Cosa hanno portato, invece, questi moti?
«L’unico risultato raggiunto finora è stata la continua criminalizzazione dello Stato d’Israele. Favorendo così solo una crescita esponenziale dell’antisemitismo (anche se si tratta di due fenomeni distinti). Promuovere la retorica della Palestina libera dal Giordano al mare, infatti, non fa altro che legittimare l’odio verso il popolo ebraico. Come fanno, ad esempio, la sinistra radicale in Francia e in Gran Bretagna. In pochi sembrano capirlo. I fatti di Manchester dovrebbero in questo senso farci riflettere…».
La Flotilla invece?
«È stata presentata come una missione umanitaria, ma è parso subito chiaro che il suo vero obiettivo fosse rompere il blocco navale, come hanno affermato, del resto, i suoi stessi protagonisti… Rivelando così l’obiettivo propagandistico e polemico di questa iniziativa dietro all’apparente intento umanitario. Un gesto chiaramente politico, estremamente rischioso, se non proprio irresponsabile, che poteva persino far deragliare il processo di pace. Anche se questo rischio sembra per ora essere superato».
Ora cosa manca per un assetto post-conflitto?
«Oggi mancano le figure di riferimento nel mondo palestinese per poter riprendere il tracciato di Oslo.

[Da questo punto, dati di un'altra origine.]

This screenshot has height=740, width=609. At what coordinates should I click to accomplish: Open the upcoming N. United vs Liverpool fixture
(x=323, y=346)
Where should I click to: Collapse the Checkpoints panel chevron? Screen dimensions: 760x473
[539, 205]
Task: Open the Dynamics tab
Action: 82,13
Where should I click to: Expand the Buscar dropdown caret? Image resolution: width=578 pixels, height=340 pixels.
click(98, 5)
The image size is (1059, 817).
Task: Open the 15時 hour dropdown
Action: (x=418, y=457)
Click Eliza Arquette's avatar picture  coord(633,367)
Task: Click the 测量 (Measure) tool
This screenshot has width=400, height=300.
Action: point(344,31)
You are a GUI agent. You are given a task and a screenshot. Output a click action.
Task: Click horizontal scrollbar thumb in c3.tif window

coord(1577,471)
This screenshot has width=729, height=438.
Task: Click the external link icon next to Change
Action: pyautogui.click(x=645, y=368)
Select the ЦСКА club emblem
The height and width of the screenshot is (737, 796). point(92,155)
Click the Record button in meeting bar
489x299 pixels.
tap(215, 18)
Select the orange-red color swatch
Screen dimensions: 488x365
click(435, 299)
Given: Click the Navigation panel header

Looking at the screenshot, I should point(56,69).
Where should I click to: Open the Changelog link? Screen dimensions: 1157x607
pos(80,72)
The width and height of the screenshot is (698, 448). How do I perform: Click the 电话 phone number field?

Manca una figura come Arafat. Il vero problema è quello di una classe dirigente credibile e pragmatica che Hamas non può essere».
E Blair come «governatore» di Gaza?
«Fantapolitica. Nessuno lo immagina. Il piano prevede un organismo internazionale, in vista di una gestione collettiva nella fase post-Hamas, che orienti la ricostruzione. Ma non Blair “proconsole”. E anche lui è troppo intelligente per accettare una condizione di questo tipo».
Perché?
«In quanto una gestione occidentale, che sarebbe vista come una deriva neocoloniale. Gaza dovrà essere governata da palestinesi. Il vero nodo è ora a chi fare riferimento soprattutto di fronte all’usura di una certa classe dirigente dell’ANP».